Inches apart yet miles away as they slide deeper into a world we can not see.

The only comfort I could take from that was, how lovely it must be for mum, that the world she found herself in, had everyone she had ever loved and lost before me, back in her life.

( The lies I told when she asked when HER mum, brothers or sisters, all long passed
Were coming to visit....)

A bitter sweet trade off, but one of the only 'good things' I could take from the experience.

She asked one day out of the blue for dad.

She forgotten who he was long ago.

He had passed away a week earlier.

I couldn't tell her, because she's be heartbroken.....& Then she'd forget.

And IF she asked again, it would just be the same grief, over & over again.

So I lied, & said he'd be up later.

She never asked again.


I suppose the only thing is where death can come swiftly on many occasions, leaving regrets at things unsaid.

the fact we get so long to say our goodbyes, means WE at least, get to hear the gratitude & love given for all they did for us .

A rather selfish emotion, but one I found left nothing left unsaid or regretted.

I think anyone like yourself & Lamont and far too many others, giving so much of ourselves, let's us hold our head up after the pain and say proudly "I did my best".

And no one could ask for more of us.

Respect.
I'm not been semantic, but I think that the phrase should be........

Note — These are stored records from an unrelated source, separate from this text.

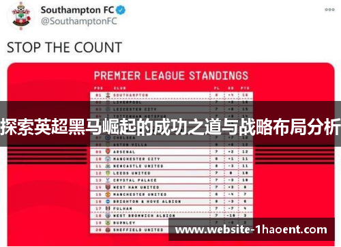Click the Arsenal club crest
This screenshot has width=341, height=247.
pyautogui.click(x=108, y=151)

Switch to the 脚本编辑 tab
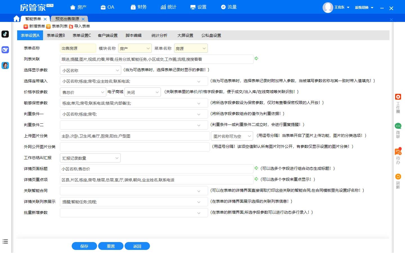[133, 35]
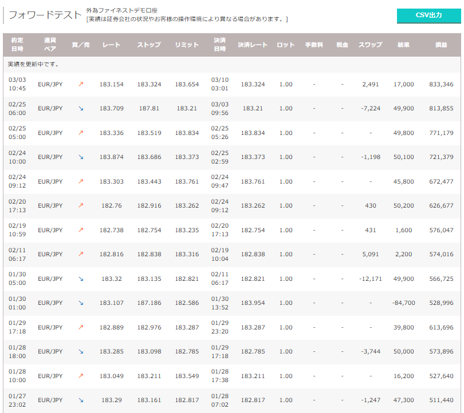Click the buy arrow on the 03/03 10:45 trade
464x413 pixels.
[x=81, y=85]
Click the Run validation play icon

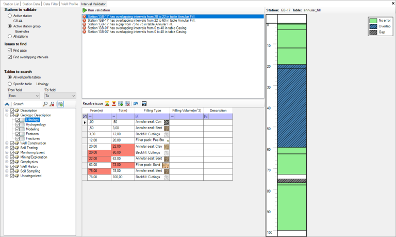click(x=85, y=10)
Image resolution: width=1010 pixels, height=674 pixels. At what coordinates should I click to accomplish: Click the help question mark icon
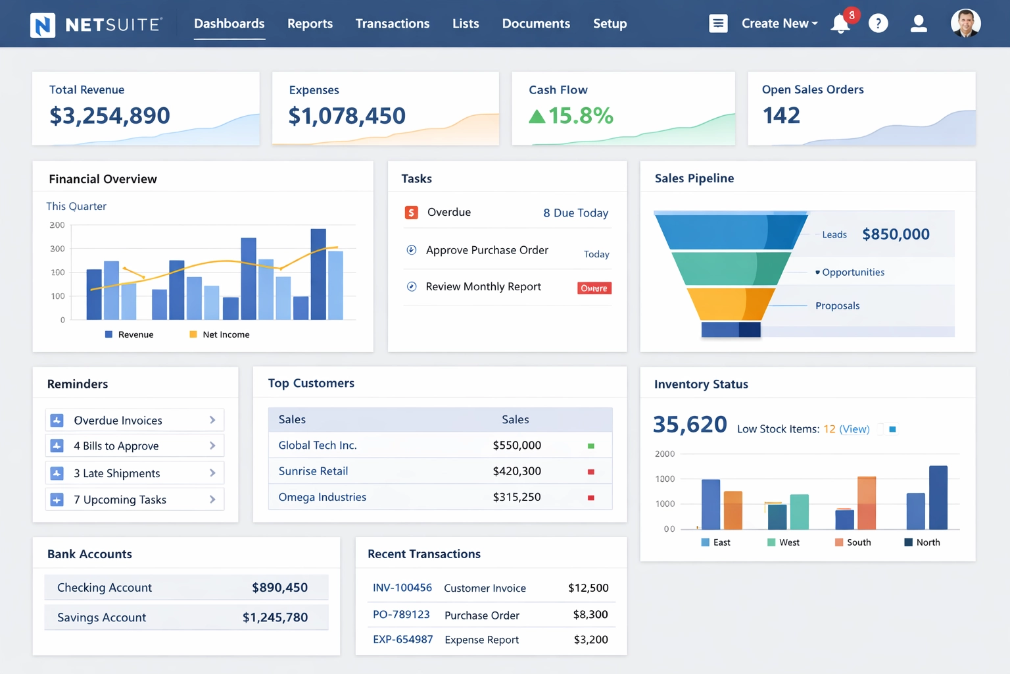click(x=878, y=23)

'I tried my best and did what I could'

And no one could ask for more.

And it is what it is.

Help at anytime is great, but most of the time, it is just you.
You cannot avoid it.

Hope that it is not as bad as you fear, and as I've been told many times.

Look after yourself.

My heartfelt best wishes.
 
Good Morening Ladies and Gentlemen and those who skived off the odd lesson or several when at school.

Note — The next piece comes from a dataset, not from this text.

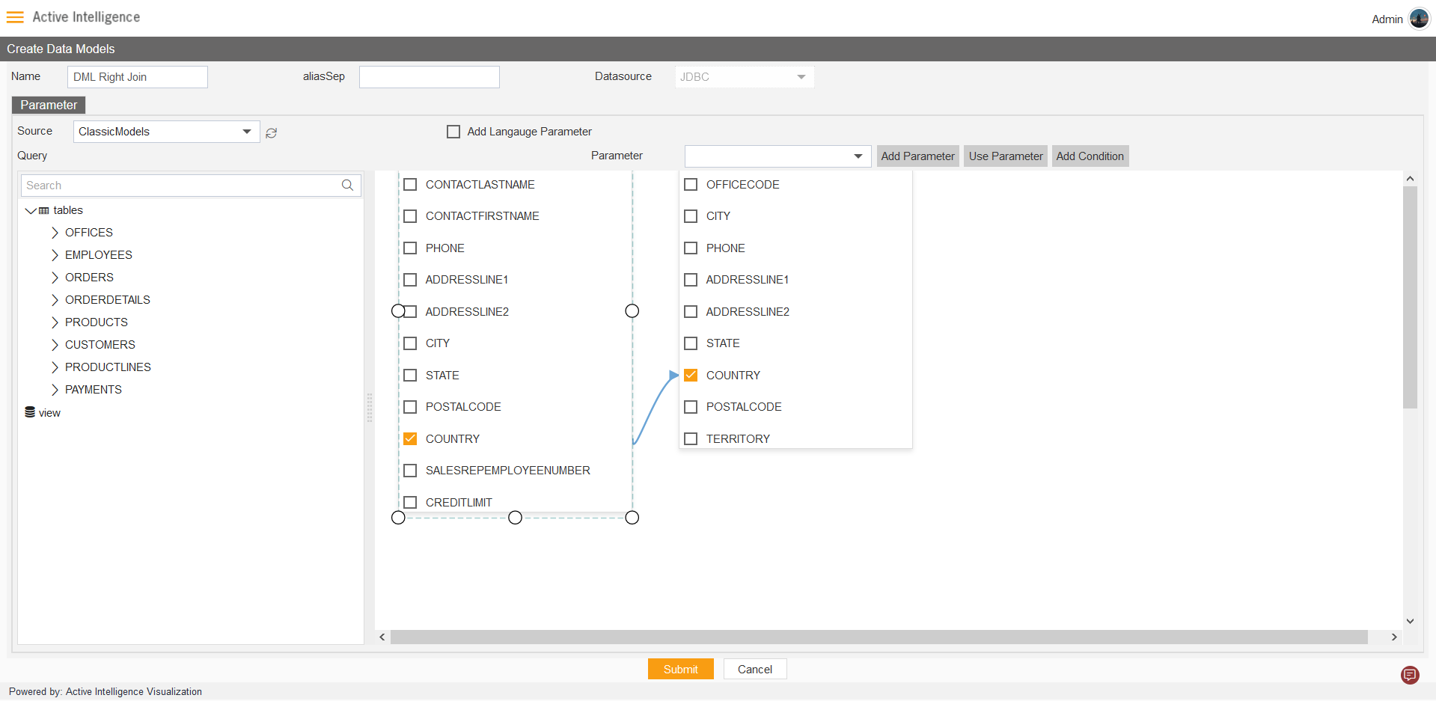
Task: Select the Parameter tab
Action: click(49, 105)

Blood sugars this morning were 6.2

I had a very strange experience yesterday afternoon while sitting in a hospital waiting room which has left me wondering about some people.

To set the scene Mrs J and myself walked into the waiting room and found somewhere to sit patiently waiting to called.

This older couple sitting opposite from us started to glare and give us both filthy looks, we had not said anything or done anything. All I can think is my appearance caused it, I have long shoulder length hair, a bushy beard, marginally obese wearing rather scruffy but clean clothes. This older couple were not particularly well dressed, so it might be my hair and beard.

Usually when this sort of thing happens me, me’s and myself will retaliate in some way shape or form, but not wishing to cause Mrs J any embarrassment I didn’t and let the matter drop, but me, me’s and myself are somewhat perplexed. Perhaps I should have been wearing my motorcycle clothing. Luckily the couple were called and I saw no more of them. Now I am in my seventies so no spring chicken.

I wish you all a pleasant afternoon and hope you stay safe avoiding people such as myself ;-)
Alf,

it is not proper to be seen in public places in your scruff.
etiquette demands your presence in the best Armani jeans and shirt with tie!
thought you knew this!
Shocking!

despise judgemental idiots.
 
A rather distressing bit of news to get so late @Annb

It does beg the question you ask "why bother"

Perhaps that old phrase 'knowledge IS power' is going out of fashion where some medical care is provided . :rolleyes:
Knowledge is power. Too true.
MrSlim had a similar experience,when the doctor told him he had kidney disease. Only after MrSlim questioned some test results. Otherwise is ignorance bliss? Doctor said he had it for years, getting steadily worse. He had never been told, since then he has changed his diet and although he is still sometimes uncomfortable, he has lived already nearly twice the initial prognosis and is in some ways in better condition than at diagnosis.
 
Thank you @LivingLightly we have so far discovered that the 10 days do not start until both sides have read and signed a preliminary sales agreement. So will be more time than we had initially thought.
Oh and there is after all to be a second viewing, at which I am supposed to reveal ALL the faults in the house. I think MrSlim and I would probably have quite different lists, so am very stressed as to what I should say. Situation made more difficult by the language barrier. I do does some French, but it seems never enough.